> Requirement
For the listing below, state how many lines include "Task". The number alone is the answer.

> Records for the exercise

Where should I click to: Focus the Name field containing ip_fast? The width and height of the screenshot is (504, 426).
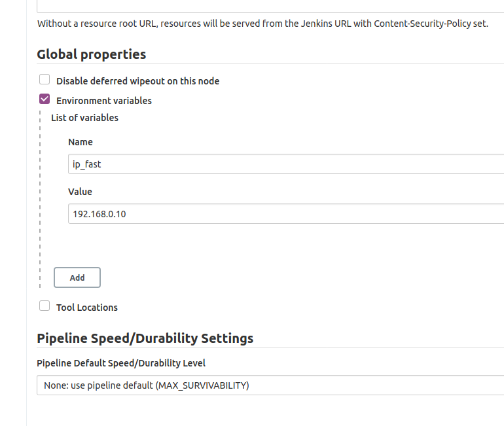286,164
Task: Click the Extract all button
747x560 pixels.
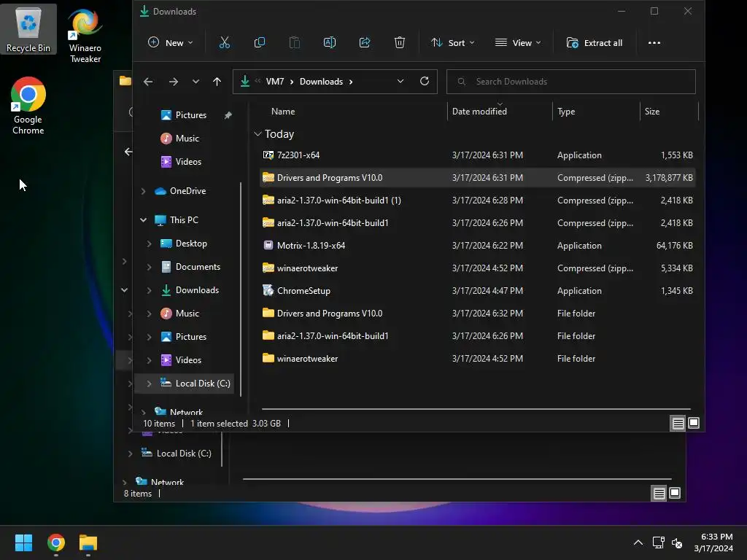Action: tap(595, 43)
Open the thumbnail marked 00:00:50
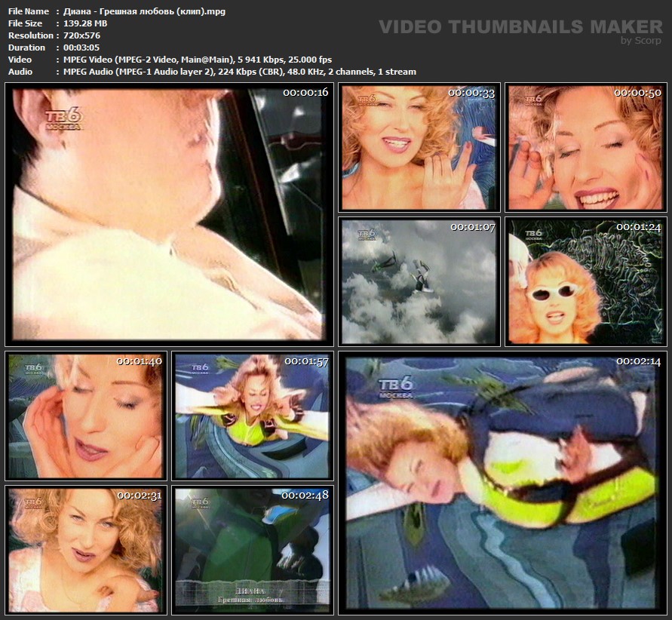The height and width of the screenshot is (620, 672). (585, 147)
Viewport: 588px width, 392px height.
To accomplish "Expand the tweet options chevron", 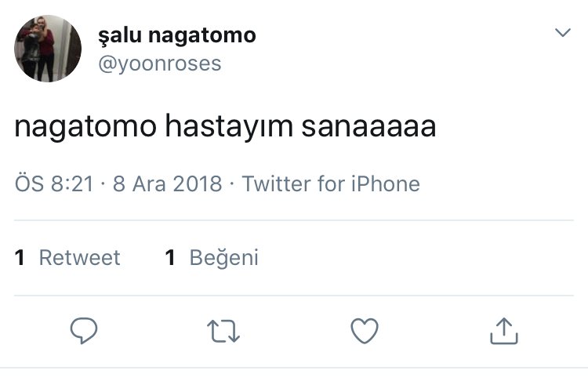I will [563, 33].
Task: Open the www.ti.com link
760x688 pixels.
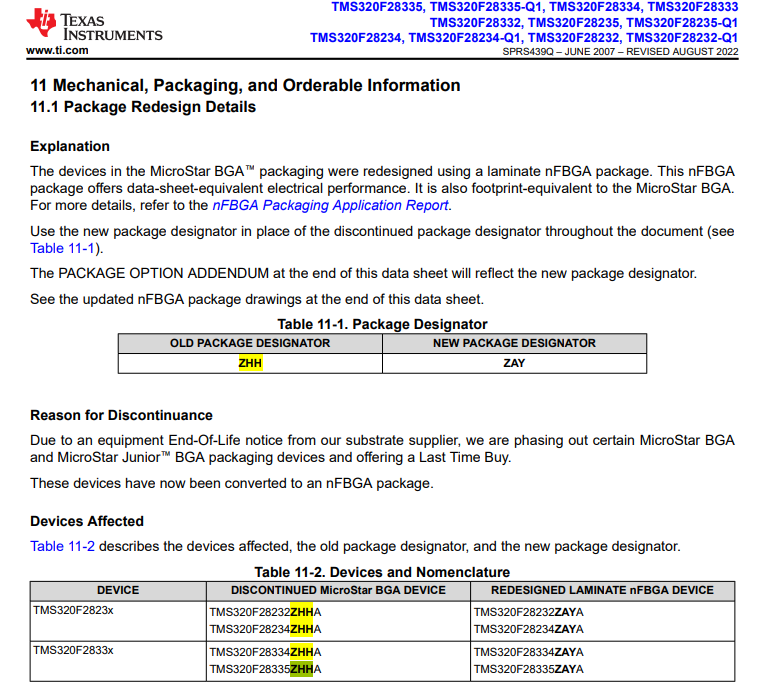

> Answer box
2